Did a round of testing today - Ubuntu 14/QGC 3.72 and PX4 1.73 stable; initial flying was great, QGC worked excellent, did manual, stabilized and hold mode. Need to adjust hover throttle but all is good.

Flight file here:
https://logs.px4.io/plot_app?log=bef8e733-48cd-402d-93d3-9c0f9330acb6
Video here:

So we decided to go up and fly longer. Anyhow, second flight, we had a loss of control/failure during RTL on a geofence violation.
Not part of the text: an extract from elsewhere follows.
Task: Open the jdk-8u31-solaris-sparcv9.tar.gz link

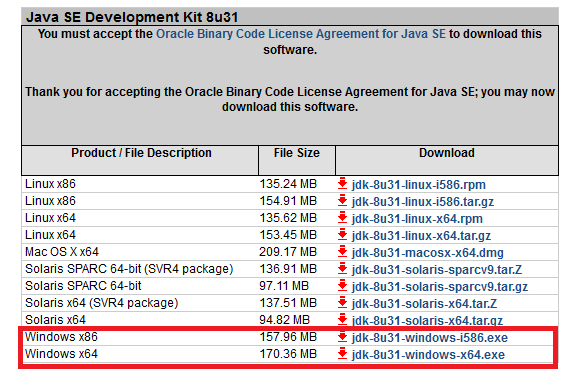Action: pyautogui.click(x=439, y=287)
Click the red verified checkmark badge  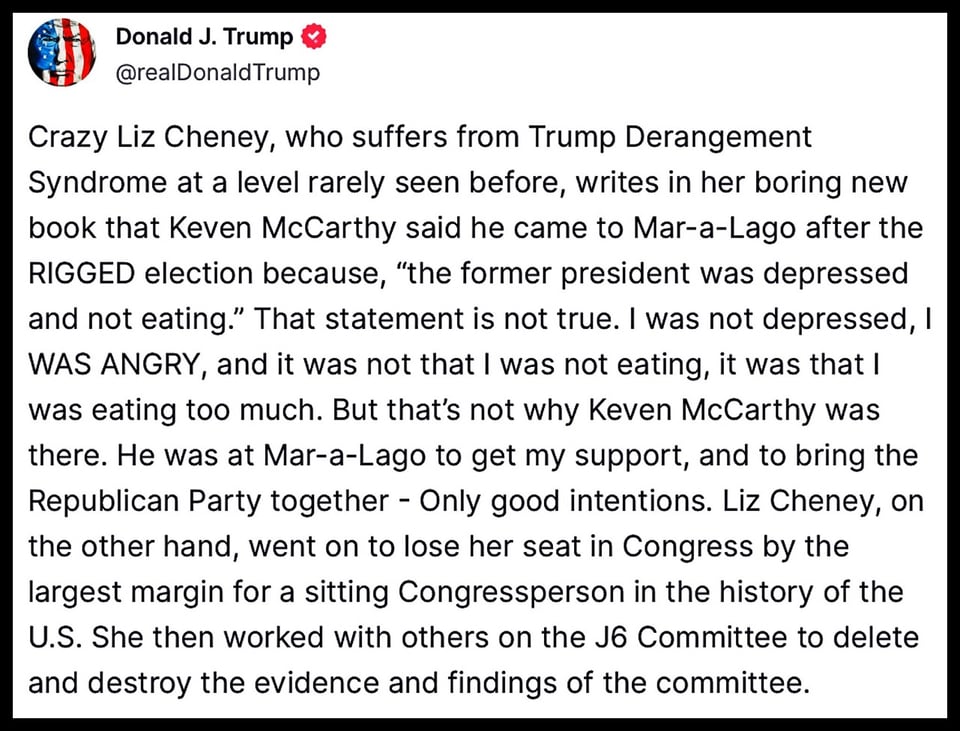(313, 38)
Flight data is here:
Flight file here:
https://logs.px4.io/plot_app?log=a4ed74ad-4729-4995-a257-0f004c4f7624
Video here:

Seems the magnetometer goes wonky at 19:30 concident with the Mag failure message.
You can also see in the video after this message and subsequent partial loss of control,
there is about 5 more seconds of flight before it crashes and 2-3 second before shutdown
after that.

Has anyone seen this type of behavior before? Do most people fly 2 mags with a splitter? In this case, it seems perhaps a driver or real HW failure. I only found unrelated issues so-far but the GPS and mag are brand-new, any way to debug further? Perhaps the set-down in the first flight was too hard and the internal mag was damaged?
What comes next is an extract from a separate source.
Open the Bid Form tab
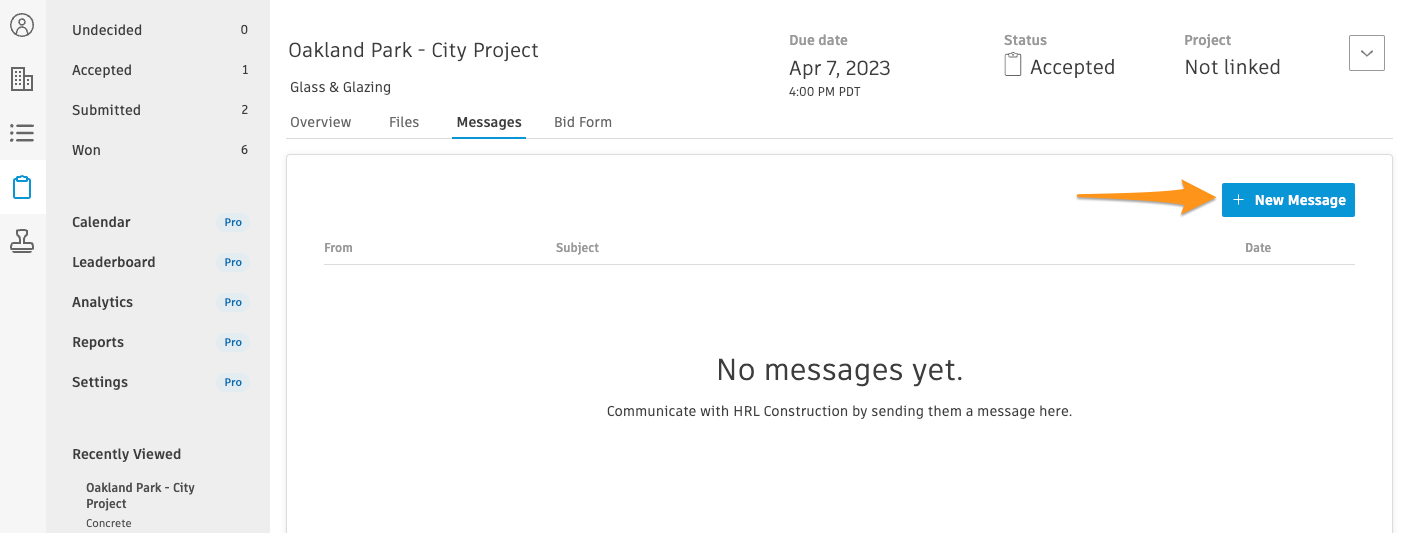The width and height of the screenshot is (1405, 533). coord(583,122)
Any input people have on this would be great - it flies just awesome until this happened and thank you everyone for the great work getting this far. I’ll be able to load up on the test stand again next week before free flight (luckily we’ve only broke a skid and cracked a CF prop, waiting for parts). If anyone has ideas on what else to check or debug, that would be greatly appreciated.

Thank you!
-James

in src/modules/sensors/voted_sensors_update.cpp:941, where we get the failover index the next time we call check_failover(), I would expect the sensor.voter.failover_state() to return No error so that the failover_index() can be set. In other words, it seems check_failover() returned true to indicate a switch occured, but the next time we didn’t see the switch.

On Pixhawk-1 shouldn’t wesee the line for the second Mag switch-over (e.g. external compass on GPS)? e.g. PX4_INFO("%s sensor switch from #%i", sensor_name, failover_index); Where does failover_state() get updated?